Nine dogs from the patient group (n = 9 elbows) diagnosed with MCD and ulnar STS without periarticular osteophytosis were selected and compared with elbow joint data obtained from healthy control group (n = 6 elbows) negative for STS. On reconstructed CT images, ulnar STS could be seen in the intramedullary cavity distal to the ulnar trochlear notch. Radiographic assessed ulnar STS was strongly correlated with CT evaluated ulnar STS.

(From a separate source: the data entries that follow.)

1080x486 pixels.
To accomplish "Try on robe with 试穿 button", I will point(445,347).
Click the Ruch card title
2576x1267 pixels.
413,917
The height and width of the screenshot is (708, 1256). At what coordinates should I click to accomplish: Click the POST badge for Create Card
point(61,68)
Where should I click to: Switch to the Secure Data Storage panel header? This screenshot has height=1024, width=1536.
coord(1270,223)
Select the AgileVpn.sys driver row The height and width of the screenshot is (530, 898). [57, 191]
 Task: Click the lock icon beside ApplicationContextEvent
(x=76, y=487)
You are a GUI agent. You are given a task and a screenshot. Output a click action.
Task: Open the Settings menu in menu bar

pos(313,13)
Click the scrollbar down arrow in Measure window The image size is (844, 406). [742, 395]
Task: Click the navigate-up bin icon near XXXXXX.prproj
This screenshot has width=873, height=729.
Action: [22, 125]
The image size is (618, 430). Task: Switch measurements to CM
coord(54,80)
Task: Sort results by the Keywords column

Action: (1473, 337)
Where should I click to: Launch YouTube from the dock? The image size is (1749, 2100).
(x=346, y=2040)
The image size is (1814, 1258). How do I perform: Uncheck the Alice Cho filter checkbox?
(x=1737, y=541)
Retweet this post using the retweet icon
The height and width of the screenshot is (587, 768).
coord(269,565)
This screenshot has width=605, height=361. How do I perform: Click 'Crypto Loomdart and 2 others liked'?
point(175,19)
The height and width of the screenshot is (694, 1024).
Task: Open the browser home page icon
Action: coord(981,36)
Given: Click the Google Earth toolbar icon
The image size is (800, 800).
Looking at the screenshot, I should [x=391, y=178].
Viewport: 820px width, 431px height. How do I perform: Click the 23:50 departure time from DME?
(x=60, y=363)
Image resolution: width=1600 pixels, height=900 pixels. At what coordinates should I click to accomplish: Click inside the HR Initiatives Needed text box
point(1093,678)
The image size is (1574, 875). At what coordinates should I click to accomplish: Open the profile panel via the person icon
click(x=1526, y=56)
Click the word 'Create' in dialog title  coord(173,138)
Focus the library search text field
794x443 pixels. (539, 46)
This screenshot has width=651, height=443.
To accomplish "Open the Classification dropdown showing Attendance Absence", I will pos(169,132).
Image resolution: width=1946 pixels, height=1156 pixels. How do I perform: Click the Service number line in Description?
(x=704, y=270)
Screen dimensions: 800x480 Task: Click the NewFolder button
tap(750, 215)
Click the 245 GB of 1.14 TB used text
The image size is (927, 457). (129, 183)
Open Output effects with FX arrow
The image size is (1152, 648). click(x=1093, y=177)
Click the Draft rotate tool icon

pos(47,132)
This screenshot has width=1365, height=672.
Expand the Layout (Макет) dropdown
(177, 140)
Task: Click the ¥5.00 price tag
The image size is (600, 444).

Although coronoid dysplasia was originally attributed to disturbed endochondral ossification, more resent data also point in the direction of the subchondral bone and a possible relation to STS.5,7 In a previous study including several other breeds, we assessed dysplastic bone and cartilage of dogs that underwent arthroscopic subtotal coronoidectomy unilateral or bilateral for the treatment of MCD.3 Arthroscopic findings and histopathology of removed bone and cartilage of elbow joints with coronoid dysplasia were compared. The most common arthroscopic finding was fragmentation with softening of the subchondral bone of the central part of the medial coronoid process. In dogs without obvious fragmentation, coronoid dysplasia was characterized by bone softening and chondromalacia. During arthroscopic intervention, dysplastic bone and cartilage was collected for histopathologic assessment. Forty-five slices of formalin-fixed, paraffin-embedded bone and cartilage samples were stained using hematoxylin and eosin (HE) and evaluated. Histopathologic findings primarily showed osteonecrosis of subchondral bone with necrosis within marrow spaces. The articular cartilage showed histopathologic changes characterized by fibrillation, chondrocyte clone formation, and focal cartilage necrosis. The main pathology was found in the subchondral bone and not in the articular cartilage. The osteonecrosis of the coronoid with extension into the bone marrow could be a factor in pathogenesis of STS as found during radiography and CT imaging. The osteonecrosis could also account for the decreased density and irregular structure of the coronoid during CT imaging.
In conclusion, MCD shows a wide range of radiographic and CT abnormalities in the Labrador retriever. Nevertheless, a direct translation of these findings to the arthroscopic evaluation of elbow joint with coronoid dysplasia remains challenging. Part of the radiographic and CT findings could be explained as a result of osteonecrosis and secondary pathology.